DATA EXCERPTS:
☆ ☆ ☆

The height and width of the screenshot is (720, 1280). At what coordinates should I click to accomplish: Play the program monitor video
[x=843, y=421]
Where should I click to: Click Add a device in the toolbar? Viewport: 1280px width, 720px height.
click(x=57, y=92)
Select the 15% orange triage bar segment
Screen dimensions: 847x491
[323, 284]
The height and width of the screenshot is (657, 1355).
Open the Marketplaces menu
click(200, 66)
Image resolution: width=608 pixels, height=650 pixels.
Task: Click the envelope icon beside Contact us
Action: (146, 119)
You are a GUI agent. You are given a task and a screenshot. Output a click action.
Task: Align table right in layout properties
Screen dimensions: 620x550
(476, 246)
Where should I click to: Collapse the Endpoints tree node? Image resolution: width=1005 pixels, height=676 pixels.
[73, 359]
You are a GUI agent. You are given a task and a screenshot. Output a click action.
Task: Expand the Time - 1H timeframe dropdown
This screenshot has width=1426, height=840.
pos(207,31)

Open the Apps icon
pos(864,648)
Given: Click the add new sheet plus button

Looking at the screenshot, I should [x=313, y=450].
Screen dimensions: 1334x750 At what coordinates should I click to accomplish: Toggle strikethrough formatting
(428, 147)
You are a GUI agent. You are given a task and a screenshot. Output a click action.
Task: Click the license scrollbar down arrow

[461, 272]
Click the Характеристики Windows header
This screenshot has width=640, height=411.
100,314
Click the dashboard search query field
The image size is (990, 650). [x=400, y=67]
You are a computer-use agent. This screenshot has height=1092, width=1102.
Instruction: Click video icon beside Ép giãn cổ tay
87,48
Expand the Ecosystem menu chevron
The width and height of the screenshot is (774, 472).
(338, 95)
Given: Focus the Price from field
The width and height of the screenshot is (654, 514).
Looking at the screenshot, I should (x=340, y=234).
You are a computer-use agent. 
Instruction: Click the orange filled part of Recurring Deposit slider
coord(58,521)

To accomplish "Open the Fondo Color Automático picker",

☆ ☆ ☆

Nothing may be left out. Retype all the entries exactly.

EXERCISE OUTPUT:
The height and width of the screenshot is (720, 1280). At what coordinates should I click to accomplish: Play the program monitor video
[x=843, y=421]
Where should I click to: Click Add a device in the toolbar? Viewport: 1280px width, 720px height.
click(x=57, y=92)
Select the 15% orange triage bar segment
Screen dimensions: 847x491
[323, 284]
The height and width of the screenshot is (657, 1355).
Open the Marketplaces menu
click(200, 66)
Image resolution: width=608 pixels, height=650 pixels.
Task: Click the envelope icon beside Contact us
Action: (146, 119)
You are a GUI agent. You are given a task and a screenshot. Output a click action.
Task: Align table right in layout properties
Screen dimensions: 620x550
(476, 246)
Where should I click to: Collapse the Endpoints tree node? Image resolution: width=1005 pixels, height=676 pixels.
[73, 359]
You are a GUI agent. You are given a task and a screenshot. Output a click action.
Task: Expand the Time - 1H timeframe dropdown
This screenshot has width=1426, height=840.
pos(207,31)

Open the Apps icon
pos(864,648)
Given: Click the add new sheet plus button

Looking at the screenshot, I should [x=313, y=450].
Screen dimensions: 1334x750 At what coordinates should I click to accomplish: Toggle strikethrough formatting
(428, 147)
You are a GUI agent. You are given a task and a screenshot. Output a click action.
Task: Click the license scrollbar down arrow

[461, 272]
Click the Характеристики Windows header
This screenshot has width=640, height=411.
100,314
Click the dashboard search query field
The image size is (990, 650). [x=400, y=67]
You are a computer-use agent. This screenshot has height=1092, width=1102.
Instruction: Click video icon beside Ép giãn cổ tay
87,48
Expand the Ecosystem menu chevron
The width and height of the screenshot is (774, 472).
(338, 95)
Given: Focus the Price from field
The width and height of the screenshot is (654, 514).
Looking at the screenshot, I should (x=340, y=234).
You are a computer-use agent. 
Instruction: Click the orange filled part of Recurring Deposit slider
coord(58,521)

To accomplish "Open the Fondo Color Automático picker",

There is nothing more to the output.